=== Begin Enclosure ===
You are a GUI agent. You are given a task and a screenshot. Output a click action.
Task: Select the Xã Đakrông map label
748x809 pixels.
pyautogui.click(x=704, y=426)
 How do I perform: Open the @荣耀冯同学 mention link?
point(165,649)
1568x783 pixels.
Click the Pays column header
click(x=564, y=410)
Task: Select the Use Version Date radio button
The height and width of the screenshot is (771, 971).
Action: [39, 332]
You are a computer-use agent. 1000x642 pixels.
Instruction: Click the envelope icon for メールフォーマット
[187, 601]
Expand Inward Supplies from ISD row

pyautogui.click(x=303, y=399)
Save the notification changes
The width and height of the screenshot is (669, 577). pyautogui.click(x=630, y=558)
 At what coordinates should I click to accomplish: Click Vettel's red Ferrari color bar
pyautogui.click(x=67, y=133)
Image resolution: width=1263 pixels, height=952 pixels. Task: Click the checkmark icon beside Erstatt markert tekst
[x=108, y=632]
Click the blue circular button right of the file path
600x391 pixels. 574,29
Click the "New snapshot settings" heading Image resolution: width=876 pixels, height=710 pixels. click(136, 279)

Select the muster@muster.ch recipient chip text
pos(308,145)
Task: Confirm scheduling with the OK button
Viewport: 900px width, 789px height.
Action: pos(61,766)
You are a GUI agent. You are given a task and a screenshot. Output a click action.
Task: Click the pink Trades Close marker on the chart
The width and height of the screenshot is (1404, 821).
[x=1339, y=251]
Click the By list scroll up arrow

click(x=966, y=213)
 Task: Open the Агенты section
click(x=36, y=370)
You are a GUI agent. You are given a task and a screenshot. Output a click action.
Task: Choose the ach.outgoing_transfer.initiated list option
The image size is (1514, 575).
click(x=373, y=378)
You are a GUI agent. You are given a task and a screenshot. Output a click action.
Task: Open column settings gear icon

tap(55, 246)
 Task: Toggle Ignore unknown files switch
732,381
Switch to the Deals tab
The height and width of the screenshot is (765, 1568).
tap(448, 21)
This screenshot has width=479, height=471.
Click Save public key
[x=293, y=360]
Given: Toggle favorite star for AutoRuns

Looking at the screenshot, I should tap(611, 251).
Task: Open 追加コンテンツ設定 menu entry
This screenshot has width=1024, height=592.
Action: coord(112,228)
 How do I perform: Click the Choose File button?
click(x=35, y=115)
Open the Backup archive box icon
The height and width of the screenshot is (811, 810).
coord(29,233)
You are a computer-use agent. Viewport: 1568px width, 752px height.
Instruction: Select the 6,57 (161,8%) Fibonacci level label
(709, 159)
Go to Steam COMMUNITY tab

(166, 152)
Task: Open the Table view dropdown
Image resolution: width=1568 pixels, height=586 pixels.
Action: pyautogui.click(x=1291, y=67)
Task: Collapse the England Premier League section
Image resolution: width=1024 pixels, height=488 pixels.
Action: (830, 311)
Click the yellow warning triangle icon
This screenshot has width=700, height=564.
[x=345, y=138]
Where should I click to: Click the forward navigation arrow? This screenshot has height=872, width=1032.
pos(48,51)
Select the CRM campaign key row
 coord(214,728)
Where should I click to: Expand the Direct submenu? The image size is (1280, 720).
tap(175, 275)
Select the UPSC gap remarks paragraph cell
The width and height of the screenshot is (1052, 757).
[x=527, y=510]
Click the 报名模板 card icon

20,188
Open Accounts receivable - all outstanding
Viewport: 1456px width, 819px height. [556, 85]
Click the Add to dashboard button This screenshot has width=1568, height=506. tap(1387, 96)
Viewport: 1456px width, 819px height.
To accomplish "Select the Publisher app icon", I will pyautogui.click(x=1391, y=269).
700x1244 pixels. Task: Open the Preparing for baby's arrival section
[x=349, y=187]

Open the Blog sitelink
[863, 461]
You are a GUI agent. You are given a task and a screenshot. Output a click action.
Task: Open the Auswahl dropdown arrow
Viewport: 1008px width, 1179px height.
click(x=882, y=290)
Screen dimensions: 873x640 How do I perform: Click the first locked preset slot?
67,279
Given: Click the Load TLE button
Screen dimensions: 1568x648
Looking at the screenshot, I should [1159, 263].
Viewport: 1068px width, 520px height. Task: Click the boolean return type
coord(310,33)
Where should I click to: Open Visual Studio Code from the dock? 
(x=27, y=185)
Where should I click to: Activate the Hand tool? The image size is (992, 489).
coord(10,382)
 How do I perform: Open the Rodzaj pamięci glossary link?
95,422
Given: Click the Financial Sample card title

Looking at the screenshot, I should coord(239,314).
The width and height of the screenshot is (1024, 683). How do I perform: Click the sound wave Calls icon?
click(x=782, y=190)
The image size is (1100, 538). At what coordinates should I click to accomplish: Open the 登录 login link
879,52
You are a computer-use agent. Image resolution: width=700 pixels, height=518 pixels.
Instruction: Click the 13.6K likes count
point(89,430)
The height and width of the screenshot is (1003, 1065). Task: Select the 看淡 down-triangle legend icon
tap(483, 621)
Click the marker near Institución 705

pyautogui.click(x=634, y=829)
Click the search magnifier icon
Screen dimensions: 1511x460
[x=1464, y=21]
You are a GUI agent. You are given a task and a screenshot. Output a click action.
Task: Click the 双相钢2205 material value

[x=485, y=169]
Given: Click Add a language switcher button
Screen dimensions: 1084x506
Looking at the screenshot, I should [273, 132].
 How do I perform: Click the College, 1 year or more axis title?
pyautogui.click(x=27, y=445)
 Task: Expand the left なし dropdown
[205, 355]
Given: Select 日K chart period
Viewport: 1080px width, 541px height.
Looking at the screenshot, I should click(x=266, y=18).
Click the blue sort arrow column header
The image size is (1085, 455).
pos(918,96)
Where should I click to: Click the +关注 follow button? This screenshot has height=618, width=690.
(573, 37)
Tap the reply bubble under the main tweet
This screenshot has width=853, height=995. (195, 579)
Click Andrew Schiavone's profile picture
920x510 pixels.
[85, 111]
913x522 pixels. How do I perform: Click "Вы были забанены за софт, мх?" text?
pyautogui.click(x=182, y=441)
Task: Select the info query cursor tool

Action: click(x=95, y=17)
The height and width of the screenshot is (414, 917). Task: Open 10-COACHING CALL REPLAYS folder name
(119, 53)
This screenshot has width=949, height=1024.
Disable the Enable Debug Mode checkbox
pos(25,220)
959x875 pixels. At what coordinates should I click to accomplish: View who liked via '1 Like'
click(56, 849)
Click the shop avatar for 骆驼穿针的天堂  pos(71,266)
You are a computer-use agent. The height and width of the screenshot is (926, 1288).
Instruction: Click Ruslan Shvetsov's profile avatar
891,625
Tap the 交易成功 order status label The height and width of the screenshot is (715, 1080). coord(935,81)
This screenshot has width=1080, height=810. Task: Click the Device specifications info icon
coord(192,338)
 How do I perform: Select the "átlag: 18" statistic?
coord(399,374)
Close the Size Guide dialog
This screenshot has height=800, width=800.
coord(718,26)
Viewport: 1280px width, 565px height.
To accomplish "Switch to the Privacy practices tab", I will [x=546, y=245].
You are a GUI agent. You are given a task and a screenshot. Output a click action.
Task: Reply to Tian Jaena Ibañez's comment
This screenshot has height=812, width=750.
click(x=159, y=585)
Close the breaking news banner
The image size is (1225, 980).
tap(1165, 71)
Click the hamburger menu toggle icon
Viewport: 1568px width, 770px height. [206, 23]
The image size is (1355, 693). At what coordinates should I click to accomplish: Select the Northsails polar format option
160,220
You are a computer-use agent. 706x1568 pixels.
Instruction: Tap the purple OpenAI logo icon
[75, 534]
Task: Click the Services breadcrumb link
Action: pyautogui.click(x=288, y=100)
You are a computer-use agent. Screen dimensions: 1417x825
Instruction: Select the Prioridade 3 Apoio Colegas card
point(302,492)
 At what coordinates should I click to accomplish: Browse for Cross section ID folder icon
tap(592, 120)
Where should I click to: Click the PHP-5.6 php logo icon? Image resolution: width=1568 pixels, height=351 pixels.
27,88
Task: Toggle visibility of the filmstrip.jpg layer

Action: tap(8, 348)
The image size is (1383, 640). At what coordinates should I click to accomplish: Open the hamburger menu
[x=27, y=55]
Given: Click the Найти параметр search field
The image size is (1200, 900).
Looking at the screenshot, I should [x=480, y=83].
=== End Enclosure ===
▸ WORK ITEM: What you return must be an exact retyping of the lines above starting at the line with "Task: Expand the left なし dropdown" and ending at the line with "Task: Reply to Tian Jaena Ibañez's comment", and nothing besides.

▸ REPLY:
 Task: Expand the left なし dropdown
[205, 355]
Given: Select 日K chart period
Viewport: 1080px width, 541px height.
Looking at the screenshot, I should click(x=266, y=18).
Click the blue sort arrow column header
The image size is (1085, 455).
pos(918,96)
Where should I click to: Click the +关注 follow button? This screenshot has height=618, width=690.
(573, 37)
Tap the reply bubble under the main tweet
This screenshot has width=853, height=995. (195, 579)
Click Andrew Schiavone's profile picture
920x510 pixels.
[85, 111]
913x522 pixels. How do I perform: Click "Вы были забанены за софт, мх?" text?
pyautogui.click(x=182, y=441)
Task: Select the info query cursor tool

Action: click(x=95, y=17)
The height and width of the screenshot is (414, 917). Task: Open 10-COACHING CALL REPLAYS folder name
(119, 53)
This screenshot has width=949, height=1024.
Disable the Enable Debug Mode checkbox
pos(25,220)
959x875 pixels. At what coordinates should I click to accomplish: View who liked via '1 Like'
click(56, 849)
Click the shop avatar for 骆驼穿针的天堂  pos(71,266)
You are a computer-use agent. The height and width of the screenshot is (926, 1288).
Instruction: Click Ruslan Shvetsov's profile avatar
891,625
Tap the 交易成功 order status label The height and width of the screenshot is (715, 1080). coord(935,81)
This screenshot has width=1080, height=810. Task: Click the Device specifications info icon
coord(192,338)
 How do I perform: Select the "átlag: 18" statistic?
coord(399,374)
Close the Size Guide dialog
This screenshot has height=800, width=800.
coord(718,26)
Viewport: 1280px width, 565px height.
To accomplish "Switch to the Privacy practices tab", I will [x=546, y=245].
You are a GUI agent. You are given a task and a screenshot. Output a click action.
Task: Reply to Tian Jaena Ibañez's comment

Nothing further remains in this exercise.